# Simplicity snowblower w/B&S engine won't start



## tredwel (Oct 27, 2009)

Hello. Question about the following:

Machine:
Simplicity Single Stage Sno-Away snowblower (1970's)
Model # 990559

Engine:
Briggs & Stratton "Sno/Gard" 6HP 4-stroke
Model # 146412-1159-01 (-99)

Problem:
Won't start. (It'll start if you pour a little gas in the cylinder, but it just dies right away.)

Other info:

We just got it, don't know a lot about it. It's missing the air filter assembly - the previous owner just put an open-ended rubber tube in it's place. But that's the only thing that stands out so far.
Good spark plug, proper gap verified
Has spark
Rebuilt the carb
Cleaned out the gas tank and petcock
New fuel filter
Fresh gas

I'm at the end of my knowledge. Any ideas greatly appreciated.


----------



## 30yearTech (Sep 14, 2006)

If it will start and run off a prime only, then that pretty much indicates that there is still a problem with the carburetor.

May need to soak in a bath type cleaner and install a kit. Kit does not show to be available from Briggs, but is still available aftermarket.

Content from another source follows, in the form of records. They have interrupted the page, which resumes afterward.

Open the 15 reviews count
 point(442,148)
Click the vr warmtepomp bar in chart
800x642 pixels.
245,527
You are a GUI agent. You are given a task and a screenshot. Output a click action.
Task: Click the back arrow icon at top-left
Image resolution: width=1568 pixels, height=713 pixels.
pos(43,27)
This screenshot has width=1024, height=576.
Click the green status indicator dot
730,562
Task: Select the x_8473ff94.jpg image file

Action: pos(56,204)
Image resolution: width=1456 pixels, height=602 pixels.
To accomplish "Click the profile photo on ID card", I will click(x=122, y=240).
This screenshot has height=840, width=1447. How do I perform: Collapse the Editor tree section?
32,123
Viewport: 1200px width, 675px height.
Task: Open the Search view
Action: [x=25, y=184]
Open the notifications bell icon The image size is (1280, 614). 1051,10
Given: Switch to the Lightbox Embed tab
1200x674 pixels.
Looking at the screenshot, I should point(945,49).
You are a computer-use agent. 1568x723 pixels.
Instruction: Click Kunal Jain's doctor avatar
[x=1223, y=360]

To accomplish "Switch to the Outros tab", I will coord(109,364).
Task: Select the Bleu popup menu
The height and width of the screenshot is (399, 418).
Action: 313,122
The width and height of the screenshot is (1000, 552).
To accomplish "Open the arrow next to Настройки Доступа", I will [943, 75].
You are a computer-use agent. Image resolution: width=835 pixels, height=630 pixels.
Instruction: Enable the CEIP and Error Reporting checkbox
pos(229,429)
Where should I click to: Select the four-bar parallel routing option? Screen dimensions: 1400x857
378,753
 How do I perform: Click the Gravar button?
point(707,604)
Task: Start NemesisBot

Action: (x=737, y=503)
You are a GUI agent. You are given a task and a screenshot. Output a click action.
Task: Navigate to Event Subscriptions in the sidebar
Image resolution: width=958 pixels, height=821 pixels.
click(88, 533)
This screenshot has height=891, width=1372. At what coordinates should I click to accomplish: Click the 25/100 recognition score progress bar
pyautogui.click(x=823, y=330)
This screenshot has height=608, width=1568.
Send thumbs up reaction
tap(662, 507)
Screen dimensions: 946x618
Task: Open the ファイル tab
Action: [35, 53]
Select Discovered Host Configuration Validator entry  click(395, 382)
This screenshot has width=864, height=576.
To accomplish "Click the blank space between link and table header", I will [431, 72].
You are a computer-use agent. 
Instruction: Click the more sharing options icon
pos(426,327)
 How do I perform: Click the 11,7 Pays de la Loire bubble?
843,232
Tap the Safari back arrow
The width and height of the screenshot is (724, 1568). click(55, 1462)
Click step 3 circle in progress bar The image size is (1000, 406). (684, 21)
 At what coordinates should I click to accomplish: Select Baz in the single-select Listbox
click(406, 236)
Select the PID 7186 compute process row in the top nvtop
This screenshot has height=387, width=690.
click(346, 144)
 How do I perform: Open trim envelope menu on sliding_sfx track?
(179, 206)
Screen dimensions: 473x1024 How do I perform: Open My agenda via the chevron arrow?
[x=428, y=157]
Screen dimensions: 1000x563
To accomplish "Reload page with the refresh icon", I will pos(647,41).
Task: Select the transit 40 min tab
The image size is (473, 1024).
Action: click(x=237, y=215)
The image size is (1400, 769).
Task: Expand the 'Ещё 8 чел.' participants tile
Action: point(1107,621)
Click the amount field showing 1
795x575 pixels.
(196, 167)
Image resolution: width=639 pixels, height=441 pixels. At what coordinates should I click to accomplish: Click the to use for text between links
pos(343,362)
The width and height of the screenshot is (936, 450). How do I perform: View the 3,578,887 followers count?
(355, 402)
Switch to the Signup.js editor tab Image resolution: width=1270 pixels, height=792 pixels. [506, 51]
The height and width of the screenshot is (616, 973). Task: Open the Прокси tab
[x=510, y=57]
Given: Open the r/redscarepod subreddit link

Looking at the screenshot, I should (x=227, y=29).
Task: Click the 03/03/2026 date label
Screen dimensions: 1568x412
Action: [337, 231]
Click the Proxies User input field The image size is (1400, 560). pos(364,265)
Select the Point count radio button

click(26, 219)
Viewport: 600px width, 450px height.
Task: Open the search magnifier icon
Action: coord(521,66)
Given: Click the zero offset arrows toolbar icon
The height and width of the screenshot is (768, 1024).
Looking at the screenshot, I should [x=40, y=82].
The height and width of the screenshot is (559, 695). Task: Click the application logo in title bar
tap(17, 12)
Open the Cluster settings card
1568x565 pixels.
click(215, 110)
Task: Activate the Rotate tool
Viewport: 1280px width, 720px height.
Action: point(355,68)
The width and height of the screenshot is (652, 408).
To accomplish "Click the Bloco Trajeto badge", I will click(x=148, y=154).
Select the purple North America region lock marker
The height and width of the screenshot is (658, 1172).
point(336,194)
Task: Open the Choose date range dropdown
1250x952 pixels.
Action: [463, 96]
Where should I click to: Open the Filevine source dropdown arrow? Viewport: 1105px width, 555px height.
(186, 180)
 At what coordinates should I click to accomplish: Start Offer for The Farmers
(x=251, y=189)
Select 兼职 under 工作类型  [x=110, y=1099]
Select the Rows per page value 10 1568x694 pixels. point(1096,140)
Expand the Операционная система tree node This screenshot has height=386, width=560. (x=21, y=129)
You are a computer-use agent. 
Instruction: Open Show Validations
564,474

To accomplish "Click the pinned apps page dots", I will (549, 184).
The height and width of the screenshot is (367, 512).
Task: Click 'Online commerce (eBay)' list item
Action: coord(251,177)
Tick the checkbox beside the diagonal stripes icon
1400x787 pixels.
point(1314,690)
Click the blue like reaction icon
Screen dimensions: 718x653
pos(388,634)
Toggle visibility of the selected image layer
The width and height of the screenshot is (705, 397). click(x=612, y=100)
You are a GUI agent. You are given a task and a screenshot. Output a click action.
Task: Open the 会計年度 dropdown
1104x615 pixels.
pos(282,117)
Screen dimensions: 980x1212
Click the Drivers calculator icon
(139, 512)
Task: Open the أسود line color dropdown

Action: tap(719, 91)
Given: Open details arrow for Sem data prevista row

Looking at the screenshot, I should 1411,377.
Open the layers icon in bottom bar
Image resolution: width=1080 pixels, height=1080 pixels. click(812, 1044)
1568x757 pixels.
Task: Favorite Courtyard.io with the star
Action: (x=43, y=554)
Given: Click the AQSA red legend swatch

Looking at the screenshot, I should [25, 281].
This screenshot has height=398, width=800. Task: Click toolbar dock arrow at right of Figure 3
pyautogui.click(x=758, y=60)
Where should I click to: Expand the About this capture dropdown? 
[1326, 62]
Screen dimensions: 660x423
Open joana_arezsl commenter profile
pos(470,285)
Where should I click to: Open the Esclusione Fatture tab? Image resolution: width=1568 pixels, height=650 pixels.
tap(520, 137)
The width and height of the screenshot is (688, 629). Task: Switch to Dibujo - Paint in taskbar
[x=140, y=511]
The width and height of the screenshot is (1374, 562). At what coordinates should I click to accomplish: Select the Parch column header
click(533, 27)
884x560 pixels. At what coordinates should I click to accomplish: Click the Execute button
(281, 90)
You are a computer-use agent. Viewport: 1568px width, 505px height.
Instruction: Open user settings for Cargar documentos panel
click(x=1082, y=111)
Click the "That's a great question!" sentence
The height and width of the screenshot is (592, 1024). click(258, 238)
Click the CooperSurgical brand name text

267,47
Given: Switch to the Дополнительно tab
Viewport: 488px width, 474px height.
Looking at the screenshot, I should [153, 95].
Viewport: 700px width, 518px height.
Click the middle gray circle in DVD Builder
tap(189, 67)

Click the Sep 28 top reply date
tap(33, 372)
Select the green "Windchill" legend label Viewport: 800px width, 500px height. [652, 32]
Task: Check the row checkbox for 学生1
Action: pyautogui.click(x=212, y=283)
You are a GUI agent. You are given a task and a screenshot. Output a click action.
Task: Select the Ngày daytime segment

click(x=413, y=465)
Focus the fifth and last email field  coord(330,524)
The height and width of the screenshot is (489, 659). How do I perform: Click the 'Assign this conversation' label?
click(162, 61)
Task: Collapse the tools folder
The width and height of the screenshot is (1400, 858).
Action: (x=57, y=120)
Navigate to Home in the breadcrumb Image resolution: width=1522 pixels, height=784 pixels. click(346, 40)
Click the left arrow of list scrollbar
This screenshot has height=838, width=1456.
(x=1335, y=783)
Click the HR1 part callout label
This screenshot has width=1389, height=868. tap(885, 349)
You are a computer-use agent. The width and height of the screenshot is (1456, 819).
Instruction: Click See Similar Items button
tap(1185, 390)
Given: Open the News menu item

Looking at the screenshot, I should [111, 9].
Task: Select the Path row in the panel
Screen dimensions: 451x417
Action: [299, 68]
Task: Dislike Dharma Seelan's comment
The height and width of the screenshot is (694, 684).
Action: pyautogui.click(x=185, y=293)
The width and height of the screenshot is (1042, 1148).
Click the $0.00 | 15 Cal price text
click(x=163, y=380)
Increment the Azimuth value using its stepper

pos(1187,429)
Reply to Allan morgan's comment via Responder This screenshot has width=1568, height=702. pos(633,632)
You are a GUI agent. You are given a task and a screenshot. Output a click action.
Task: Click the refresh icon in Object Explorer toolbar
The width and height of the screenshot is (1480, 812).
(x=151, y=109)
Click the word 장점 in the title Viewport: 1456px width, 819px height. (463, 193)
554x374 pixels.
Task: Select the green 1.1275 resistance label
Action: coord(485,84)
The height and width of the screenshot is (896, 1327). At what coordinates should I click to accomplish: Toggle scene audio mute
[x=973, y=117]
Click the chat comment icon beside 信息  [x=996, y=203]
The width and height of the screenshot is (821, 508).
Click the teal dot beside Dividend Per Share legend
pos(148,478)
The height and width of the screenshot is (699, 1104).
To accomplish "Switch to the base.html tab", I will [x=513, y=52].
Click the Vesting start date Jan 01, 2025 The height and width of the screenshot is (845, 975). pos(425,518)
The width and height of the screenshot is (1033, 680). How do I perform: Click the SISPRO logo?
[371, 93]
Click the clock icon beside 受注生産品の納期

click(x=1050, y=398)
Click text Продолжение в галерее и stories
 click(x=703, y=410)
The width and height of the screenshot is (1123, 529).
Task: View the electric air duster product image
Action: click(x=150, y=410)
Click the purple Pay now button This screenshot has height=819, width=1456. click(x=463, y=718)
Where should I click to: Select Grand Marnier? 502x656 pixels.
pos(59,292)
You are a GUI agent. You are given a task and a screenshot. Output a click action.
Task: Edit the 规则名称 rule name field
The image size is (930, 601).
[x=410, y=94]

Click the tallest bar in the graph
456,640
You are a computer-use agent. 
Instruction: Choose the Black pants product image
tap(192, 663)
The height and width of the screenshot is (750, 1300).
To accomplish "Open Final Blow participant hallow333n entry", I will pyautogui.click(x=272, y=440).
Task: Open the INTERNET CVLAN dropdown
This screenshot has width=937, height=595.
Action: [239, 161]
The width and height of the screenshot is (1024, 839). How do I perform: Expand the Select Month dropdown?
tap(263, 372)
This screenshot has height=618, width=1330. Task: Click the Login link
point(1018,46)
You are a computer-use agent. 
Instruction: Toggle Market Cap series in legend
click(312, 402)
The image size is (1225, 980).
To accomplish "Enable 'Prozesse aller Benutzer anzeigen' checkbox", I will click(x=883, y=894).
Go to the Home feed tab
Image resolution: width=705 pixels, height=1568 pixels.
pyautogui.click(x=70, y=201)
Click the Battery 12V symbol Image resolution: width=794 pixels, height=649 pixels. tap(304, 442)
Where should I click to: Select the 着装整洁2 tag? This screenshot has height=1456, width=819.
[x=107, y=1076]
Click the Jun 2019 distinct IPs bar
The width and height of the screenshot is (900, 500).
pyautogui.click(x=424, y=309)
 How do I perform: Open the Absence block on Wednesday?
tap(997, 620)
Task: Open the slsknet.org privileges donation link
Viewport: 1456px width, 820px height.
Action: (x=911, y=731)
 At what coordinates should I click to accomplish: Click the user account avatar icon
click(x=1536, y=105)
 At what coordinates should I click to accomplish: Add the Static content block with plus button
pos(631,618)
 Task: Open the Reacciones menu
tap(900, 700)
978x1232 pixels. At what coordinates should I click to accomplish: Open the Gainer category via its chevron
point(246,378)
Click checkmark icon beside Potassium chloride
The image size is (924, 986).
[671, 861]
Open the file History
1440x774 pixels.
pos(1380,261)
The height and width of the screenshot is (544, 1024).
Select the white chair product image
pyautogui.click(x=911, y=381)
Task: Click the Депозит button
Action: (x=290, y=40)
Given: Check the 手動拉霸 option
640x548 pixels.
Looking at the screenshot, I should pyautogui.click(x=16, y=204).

http://tewarehouse.com/7-02010


----------



## dehrhardt (Apr 1, 2009)

Just a quick thought before you order the kit suggested above. When you cleaned everything up, did you make sure to re-open the petcock? Are you sure gas is getting to the carb? Seems like a dumb question, but sometimes...


----------



## tredwel (Oct 27, 2009)

Ended up being an air leak, or so it seems. I pulled the intake elbow between the carb and the head, and it looked like there was some moisture on the carb-side gasket. Also, the size of the gasket that I'd used from the rebuild kit wasn't quite right so I replaced it. I added a little silicone gasket sealer* to both ends of the elbow just to be sure, put it back on, and cranked all the carb bolts down fairly hard. (And there was some leeway to screw a few of them in further.)

I opened up the bottom jet from 1.5 turns, and she started for me after reaching 2.5 or 3 turns. The only problem now is that it either wants to rev real high, or die - I have to hold the idle on the carb just right to keep it from going either way. I didn't have time to tweak the jets much today, but the bottom jet is currently at 2 and the top jet is at 1/4 or 1/2. I think there might be something wrong with the throttle linkage or cable - the carb just pops wide open as soon as you push the throttle lever up a little. This is the first snow blower I've ever worked on, so I'm still finding my way around. Any advice on what to adjust?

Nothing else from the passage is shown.